- _Work required_
Arrange the stretch below, from the line containing "You are a computer-use agent. The image" through the line containing "View analytics on", as a Markdown table with the columns No and Text. Give each line its own number, and leave out any blank lines.

- _Extracted entries_
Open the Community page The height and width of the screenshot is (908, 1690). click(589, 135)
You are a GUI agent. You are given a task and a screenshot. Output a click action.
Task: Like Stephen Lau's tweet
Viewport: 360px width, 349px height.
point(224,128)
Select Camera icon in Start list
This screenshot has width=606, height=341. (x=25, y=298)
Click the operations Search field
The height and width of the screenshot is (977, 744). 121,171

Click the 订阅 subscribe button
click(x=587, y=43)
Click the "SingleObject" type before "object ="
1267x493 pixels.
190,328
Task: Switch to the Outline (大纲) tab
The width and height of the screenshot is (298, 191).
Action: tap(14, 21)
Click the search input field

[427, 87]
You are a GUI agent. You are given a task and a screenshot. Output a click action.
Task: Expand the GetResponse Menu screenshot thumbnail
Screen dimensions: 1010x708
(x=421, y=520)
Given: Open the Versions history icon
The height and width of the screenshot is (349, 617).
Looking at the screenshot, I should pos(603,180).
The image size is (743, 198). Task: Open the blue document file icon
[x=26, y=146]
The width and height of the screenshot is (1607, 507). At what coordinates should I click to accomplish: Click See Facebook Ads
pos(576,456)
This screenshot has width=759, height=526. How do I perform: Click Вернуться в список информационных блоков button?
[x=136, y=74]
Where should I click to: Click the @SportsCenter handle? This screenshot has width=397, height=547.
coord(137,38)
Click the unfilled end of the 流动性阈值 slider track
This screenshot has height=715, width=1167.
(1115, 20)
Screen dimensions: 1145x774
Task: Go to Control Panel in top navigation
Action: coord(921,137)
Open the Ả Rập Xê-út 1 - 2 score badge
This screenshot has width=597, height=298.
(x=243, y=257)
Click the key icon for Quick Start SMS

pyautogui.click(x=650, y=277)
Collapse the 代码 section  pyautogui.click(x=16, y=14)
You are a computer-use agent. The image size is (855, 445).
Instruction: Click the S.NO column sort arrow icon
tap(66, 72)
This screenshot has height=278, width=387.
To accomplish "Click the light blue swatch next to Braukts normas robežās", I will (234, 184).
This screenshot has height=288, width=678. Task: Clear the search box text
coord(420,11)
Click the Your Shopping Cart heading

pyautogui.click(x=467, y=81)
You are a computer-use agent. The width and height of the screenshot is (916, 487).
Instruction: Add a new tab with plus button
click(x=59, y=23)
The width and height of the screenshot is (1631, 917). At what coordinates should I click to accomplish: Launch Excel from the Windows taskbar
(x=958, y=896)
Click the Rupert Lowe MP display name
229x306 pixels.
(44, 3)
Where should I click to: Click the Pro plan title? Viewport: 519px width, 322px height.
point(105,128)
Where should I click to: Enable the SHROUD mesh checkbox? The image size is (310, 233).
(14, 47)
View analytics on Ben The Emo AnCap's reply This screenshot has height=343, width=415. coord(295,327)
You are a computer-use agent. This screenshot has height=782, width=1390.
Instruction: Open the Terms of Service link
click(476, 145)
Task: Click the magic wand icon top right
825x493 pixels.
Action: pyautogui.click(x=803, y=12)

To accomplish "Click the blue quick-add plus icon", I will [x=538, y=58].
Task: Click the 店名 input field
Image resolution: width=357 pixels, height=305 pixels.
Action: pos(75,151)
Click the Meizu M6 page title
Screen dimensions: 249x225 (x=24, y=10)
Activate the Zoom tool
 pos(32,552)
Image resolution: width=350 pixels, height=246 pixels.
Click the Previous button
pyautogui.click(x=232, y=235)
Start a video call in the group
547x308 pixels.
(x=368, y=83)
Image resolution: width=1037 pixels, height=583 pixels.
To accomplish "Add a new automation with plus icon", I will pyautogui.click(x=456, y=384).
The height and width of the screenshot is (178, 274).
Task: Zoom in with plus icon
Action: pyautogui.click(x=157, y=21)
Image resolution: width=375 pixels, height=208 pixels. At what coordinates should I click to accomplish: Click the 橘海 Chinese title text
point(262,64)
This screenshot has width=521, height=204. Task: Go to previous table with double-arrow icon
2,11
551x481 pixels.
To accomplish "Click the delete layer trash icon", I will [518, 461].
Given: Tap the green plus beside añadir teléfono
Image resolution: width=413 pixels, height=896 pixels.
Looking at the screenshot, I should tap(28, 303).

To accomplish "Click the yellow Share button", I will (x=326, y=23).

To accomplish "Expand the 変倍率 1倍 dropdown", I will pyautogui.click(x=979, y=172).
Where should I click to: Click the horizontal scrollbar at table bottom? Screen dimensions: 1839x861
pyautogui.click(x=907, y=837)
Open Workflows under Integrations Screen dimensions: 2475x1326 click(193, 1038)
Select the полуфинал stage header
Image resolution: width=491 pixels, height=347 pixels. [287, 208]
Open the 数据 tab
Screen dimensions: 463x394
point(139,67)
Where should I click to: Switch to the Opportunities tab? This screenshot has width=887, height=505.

- _Answer to the exercise_
| No | Text |
|---|---|
| 1 | You are a computer-use agent. The image size is (855, 445). |
| 2 | Instruction: Click the S.NO column sort arrow icon |
| 3 | tap(66, 72) |
| 4 | This screenshot has height=278, width=387. |
| 5 | To accomplish "Click the light blue swatch next to Braukts normas robežās", I will (234, 184). |
| 6 | This screenshot has height=288, width=678. Task: Clear the search box text |
| 7 | coord(420,11) |
| 8 | Click the Your Shopping Cart heading |
| 9 | pyautogui.click(x=467, y=81) |
| 10 | You are a computer-use agent. The width and height of the screenshot is (916, 487). |
| 11 | Instruction: Add a new tab with plus button |
| 12 | click(x=59, y=23) |
| 13 | The width and height of the screenshot is (1631, 917). At what coordinates should I click to accomplish: Launch Excel from the Windows taskbar |
| 14 | (x=958, y=896) |
| 15 | Click the Rupert Lowe MP display name |
| 16 | 229x306 pixels. |
| 17 | (44, 3) |
| 18 | Where should I click to: Click the Pro plan title? Viewport: 519px width, 322px height. |
| 19 | point(105,128) |
| 20 | Where should I click to: Enable the SHROUD mesh checkbox? The image size is (310, 233). |
| 21 | (14, 47) |
| 22 | View analytics on Ben The Emo AnCap's reply This screenshot has height=343, width=415. coord(295,327) |